小説 川崎サイト

 

ライバルの幽霊


「山本、山本じゃないか」
 菅田はアパートの一室で深夜仕事をやっている。背中に視線を感じたので、そちらを見ると、ドアの前に山本が立っている。長く伸びた髪の毛と丸い眼鏡、そして古臭いブレザー。顔は真っ青。

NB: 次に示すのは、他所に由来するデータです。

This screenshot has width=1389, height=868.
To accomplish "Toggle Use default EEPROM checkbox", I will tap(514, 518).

 ドアは閉まっており、鍵もかかっている。しかし、既に三角の靴脱ぎにいるのだ。
 山本とは仕事仲間で、親しい方だ。しかし、ある日姿を消し、行方不明。
 山本は田中が気付いた瞬間、すっと消えた。まるで見られるのが恥ずかしいように。だが恥ずかしくても姿を見て貰いたかったのかもしれない。
 何か言いたかったのだろうが、声が出せないようだ。
 田中はそんな想像を一度だけやったことがある。本当に山本が出たわけではなく、最近は会っていないが、死んではいないだろう。まだその年ではないが、現実は分からない。

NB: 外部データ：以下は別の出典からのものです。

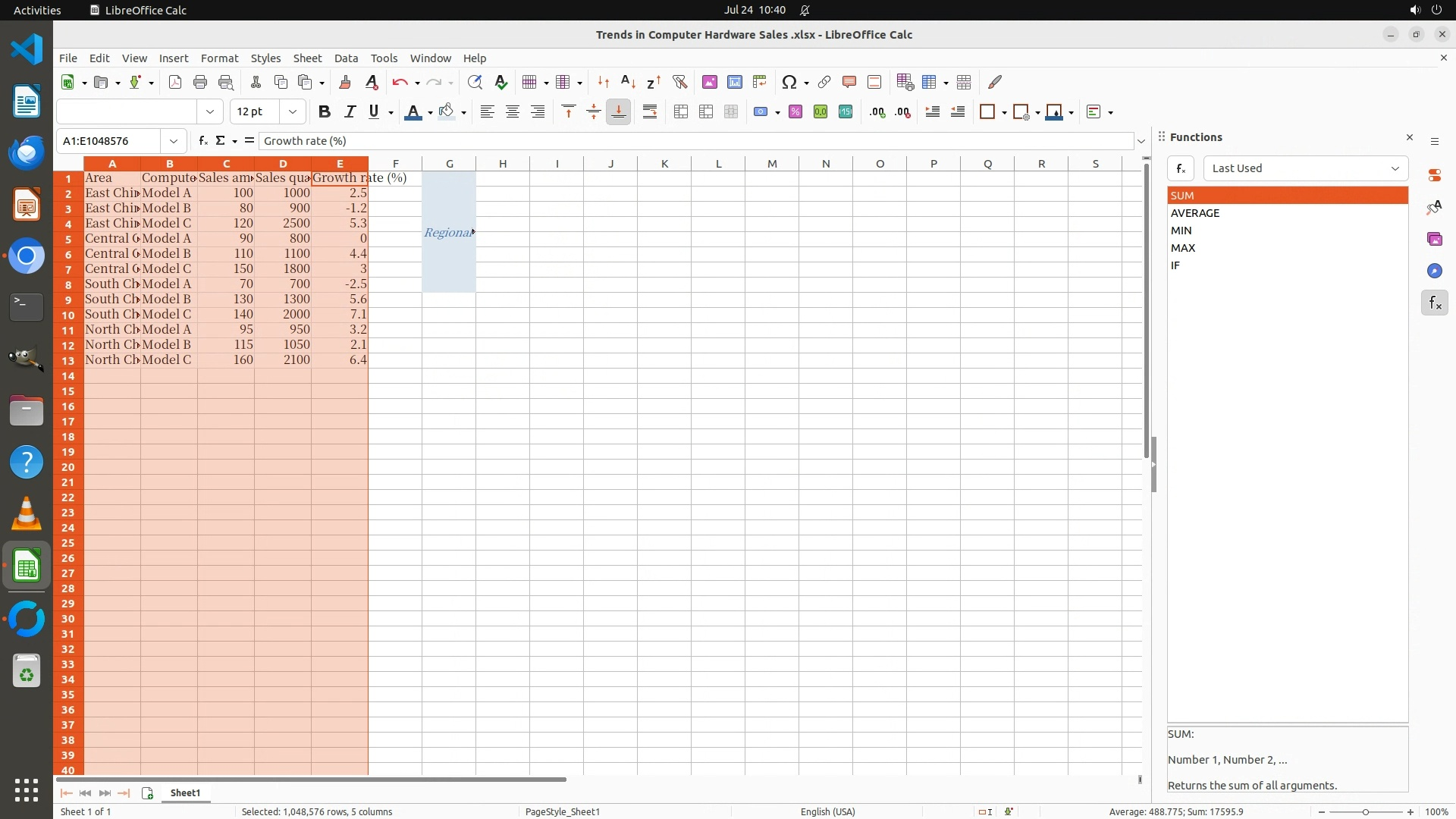This screenshot has width=1456, height=819.
Task: Click the Export as PDF icon
Action: 175,83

 急に付き合いをやめたわけではなく、仕事の考え方の違いから、徐々に疎遠になり、田中のアパートに来る頻度も減り、もう来なくなった。
 しかし、何故か先ほどの幽霊の田中を想像してしまう。
「山本、山本じゃない」で始まるシーン。
 たまに深夜、背後に気配を感じ、後ろを見ることがある。当然、山本など立っていない。想像が本当にあったことのように思えるわけではないが、想像したという現実がある。これは二年ほど前。
 それと同じことが起こるのではないかと、後ろのドアを振り返ることがある。そこに山本が立っているなど、有り得ないのだが、
 気配を感じるのも、アパートの廊下を、すっと猫でも通ったのだろう。夜中、結構音を立てている。
 その幽霊談は田中が作ったものだが、山本が登場し、すっと消えるだけのシーンしかない。それだけで充分だろう。
 見知らぬ幽霊ではなく、山本はよく知っている人物。だから、それが山本だからこそ、田中にとって意味が出る。
 その後、貧乏アパートから引っ越し、もうあの三角の靴脱ぎ場のあるアパートとは縁が切れたので、「山本、山本じゃないか」の場も消えた。
 しかし、今はマンションの薄暗い廊下の奥で、山本が立っているような気がする。
 どうしても山本を幽霊にしたいのかもしれない。